Glandular tissue is the type of epithelium that forms the glands from the infolding of epithelium and subsequent growth in the underlying connective tissue. They may be specialized columnar or cuboidal tissues consisting of goblet cells, which secrete mucus. There are two major classifications of glands: endocrine glands and exocrine glands:

• Endocrine glands secrete their product into the extracellular space where it is rapidly taken up by the circulatory system.
• Exocrine glands secrete their products into a duct that then delivers the product to the lumen of an organ or onto the free surface of the epithelium. Their secretions include tears, saliva, oil (sebum), enzyme, digestive juices, sweat, etc.

Sensing the extracellular environment

Some epithelial cells are ciliated, especially in respiratory epithelium, and they commonly exist as a sheet of polarised cells forming a tube or tubule with cilia projecting into the lumen." Primary cilia on epithelial cells provide chemosensation, thermoception, and mechanosensation of the extracellular environment by playing "a sensory role mediating specific signalling cues, including soluble factors in the external cell environment, a secretory role in which a soluble protein is released to have an effect downstream of the fluid flow, and mediation of fluid flow if the cilia are motile.

Host immune response

Epithelial cells express many genes that encode immune mediators and proteins involved in cell-cell communication with hematopoietic immune cells. The resulting immune functions of these non-hematopoietic, structural cells contribute to the mammalian immune system ("structural immunity"). Relevant aspects of the epithelial cell response to infections are encoded in the epigenome of these cells, which enables a rapid response to immunological challenges.

Clinical significance

Epithelial cell infected with Chlamydia pneumoniae

The slide shows at (1) an epithelial cell infected by Chlamydia pneumoniae; their inclusion bodies shown at (3); an uninfected cell shown at (2) and (4) showing the difference between an infected cell nucleus and an uninfected cell nucleus.

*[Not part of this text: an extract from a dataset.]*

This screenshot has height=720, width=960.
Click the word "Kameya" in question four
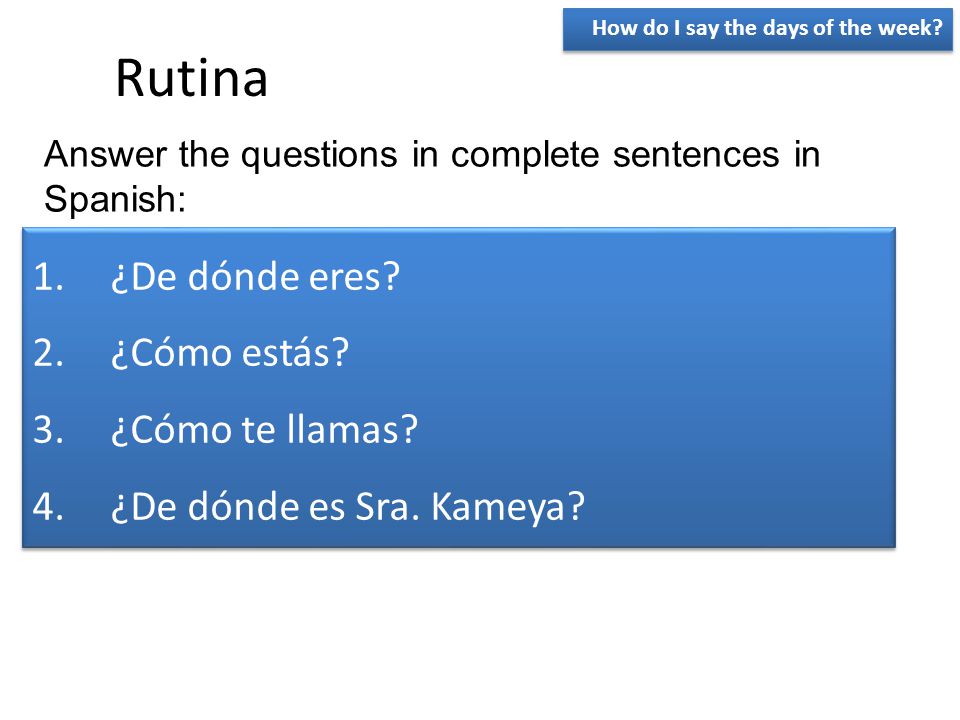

Epithelium grown in culture can be identified by examining its morphological characteristics. Epithelial cells tend to cluster together, and have a "characteristic tight pavement-like appearance". But this is not always the case, such as when the cells are derived from a tumor. In these cases, it is often necessary to use certain biochemical markers to make a positive identification. The intermediate filament proteins in the cytokeratin group are almost exclusively found in epithelial cells, so they are often used for this purpose.

Cancers originating from the epithelium are classified as carcinomas. In contrast, sarcomas develop in connective tissue.

When epithelial cells or tissues are damaged from cystic fibrosis, sweat glands are also damaged, causing a frosty coating of the skin.

Etymology and pronunciation

The word epithelium uses the Greek roots ἐπί (epi), "on" or "upon", and θηλή (thēlē), "nipple". Epithelium is so called because the name was originally used to describe the translucent covering of small "nipples" of tissue on the lip. The word has both mass and count senses; the plural form is epithelia.